◆ **Given text**:
**********

About wines from Aloxe-Corton

Date: January 05, 2011

About Wines from Aloxe-Corton Valley of France
Best wine supplier in Philippines discusses wine related topics

The Cote de Beaune
by Yak Shaya

The Cote de Beaune, a natural continuation of the Cote de Nuits, comprises the southern part of the Cote d’Or. About 16 miles in length, the Cote de Beaune has only one red Grand Cru (see below) within its limits. However here are be found, without doubt, the very best dry white wines in the world! The red wines of the CdB are, by and large, rounder, more supple and less robust than those of the Cote de Nuits.

The first ‘meaningful’ commune of the Cote de Beaune. Both red and white wine produced from vineyards planted all over the beautiful hill of Corton. There are Village wines and Premier Crus, but no doubt the name of Aloxe (pronounced ‘Alosse’ locally) is usually associated with the two Grand Cru wines, the red Corton and the white Corton-Charlemagne. (I hope the purists will forgive me for speaking of Corton-Charlemagne as belonging solely to Aloxe-Corton. Strictly speaking, the appellation spans over three communes: Aloxe-Corton, Ladoix-Serrigny and Pernand-Vergelesses).

About 40000 cases. Almost entirely red wine. Deep color and solid, even rough, fruit. Best 6-10 years after the vintage.

About 18000 cases. Mostly red. They are more intense, have more finesse and last longer than the straight Aloxe-Corton. They do not rival however the Corton Grand Crus. The more popular (though still not common) are Les Valozieres, Les Fournieres, Les Marechaudes and Les Paulands. Best 7-14 years after the vintage.

Corton: About 30000 cases. The Cortons family of Grands Crus is different in two respects from other Grand Cru wines in the Cote d’Or. First, the enormity of the appellation (in Bourgogne terms) – more than twice than Clos de Vougeot – leads to big difference in style and quality. Most of the Cortons are not really on Grand Cru level, though all are entitled to the appellation. The second difference is that each plot of the huge Corton vineyard is permitted to append its name to the Corton on the label. Thus we have Corton, Le Corton, Corton, Clos du Roi, Corton, Les Bressandes, Corton, Les Renardes, etc. There about 22 ‘Cortons’, all officially Grand Crus, but only the above mentioned, plus perhaps Corton, Pougets and the Louis Latour’s brand-name Corton, Ch. Grancey deserve the distinction. Of all the Cote de Beaune reds, the Cortons are (not surprisingly) the most powerful and meaty. They seem to combine the splendid structure of the Cote de Nuits with the supple elegance of the Cote de Beaune. They take long time to mature, and on no account should be drank before they are 10 years old.

Corton-Charlemagne: About 13000 cases. No doubt one of the greatest white wines in existance. Typically rich and nutty, the best examples show grandiose structure and extraordinary long life. The fruit, almonds, cinnamon, honey and oak are all present in the bouquet, while the rich acidity and alcohol give the feeling of flint or steel on the palate. Some growers’ Corton-Charlemagne outlive their red Corton. Corton-Charlemagne is my personal favorite of the barely affordable white (B). Best at 7-15 years from the vintage.

Bonneau de Martray, Coche-Dury (C-C), Latour, Jadot, Voarick, Bouchard (Le Corton), Moillard.

**********

◆ **Dataset extract**:
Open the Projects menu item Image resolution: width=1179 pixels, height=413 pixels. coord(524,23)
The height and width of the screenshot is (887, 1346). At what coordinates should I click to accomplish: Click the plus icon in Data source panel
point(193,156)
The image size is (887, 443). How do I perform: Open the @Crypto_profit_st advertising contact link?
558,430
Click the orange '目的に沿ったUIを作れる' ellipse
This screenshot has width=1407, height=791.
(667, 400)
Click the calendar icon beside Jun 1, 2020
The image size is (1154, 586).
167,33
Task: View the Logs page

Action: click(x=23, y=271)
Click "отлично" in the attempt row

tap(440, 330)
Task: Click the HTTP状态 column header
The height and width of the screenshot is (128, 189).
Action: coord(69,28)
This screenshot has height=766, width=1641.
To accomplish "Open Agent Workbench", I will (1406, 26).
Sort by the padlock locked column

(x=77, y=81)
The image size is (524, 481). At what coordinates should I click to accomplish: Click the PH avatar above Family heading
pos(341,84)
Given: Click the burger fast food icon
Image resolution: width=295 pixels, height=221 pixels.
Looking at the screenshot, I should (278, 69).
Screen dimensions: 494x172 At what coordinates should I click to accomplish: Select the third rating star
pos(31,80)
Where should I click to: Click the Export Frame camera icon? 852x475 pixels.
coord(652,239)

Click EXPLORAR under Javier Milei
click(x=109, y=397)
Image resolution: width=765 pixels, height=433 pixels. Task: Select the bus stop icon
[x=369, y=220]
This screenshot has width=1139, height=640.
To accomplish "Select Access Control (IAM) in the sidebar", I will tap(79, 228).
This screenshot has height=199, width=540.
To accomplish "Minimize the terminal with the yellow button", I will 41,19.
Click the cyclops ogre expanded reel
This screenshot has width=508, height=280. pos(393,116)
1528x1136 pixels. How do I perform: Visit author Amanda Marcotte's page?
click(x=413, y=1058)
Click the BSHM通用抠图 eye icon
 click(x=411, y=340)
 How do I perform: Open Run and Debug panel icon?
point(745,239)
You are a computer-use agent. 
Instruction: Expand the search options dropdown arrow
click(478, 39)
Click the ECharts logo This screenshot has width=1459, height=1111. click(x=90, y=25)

**********

◆ **Brief A**: Reproduce the Aloxe-Corton article from "The first ‘meaningful’" to "6-10 years after the vintage.".
◆ **Brief B**: In the Aloxe-Corton article, how is the name Aloxe pronounced locally?
◆ **Brief C**: What is the Spanish for this sentence from the Aloxe-Corton article: "Some growers’ Corton-Charlemagne outlive their red Corton."
These rows come from a separate source.

◆ **Result A**:
The first ‘meaningful’ commune of the Cote de Beaune. Both red and white wine produced from vineyards planted all over the beautiful hill of Corton. There are Village wines and Premier Crus, but no doubt the name of Aloxe (pronounced ‘Alosse’ locally) is usually associated with the two Grand Cru wines, the red Corton and the white Corton-Charlemagne. (I hope the purists will forgive me for speaking of Corton-Charlemagne as belonging solely to Aloxe-Corton. Strictly speaking, the appellation spans over three communes: Aloxe-Corton, Ladoix-Serrigny and Pernand-Vergelesses).

About 40000 cases. Almost entirely red wine. Deep color and solid, even rough, fruit. Best 6-10 years after the vintage.

◆ **Result B**: It is pronounced 'Alosse'.

◆ **Result C**: El Corton-Charlemagne de algunos viticultores sobrevive a su Corton tinto.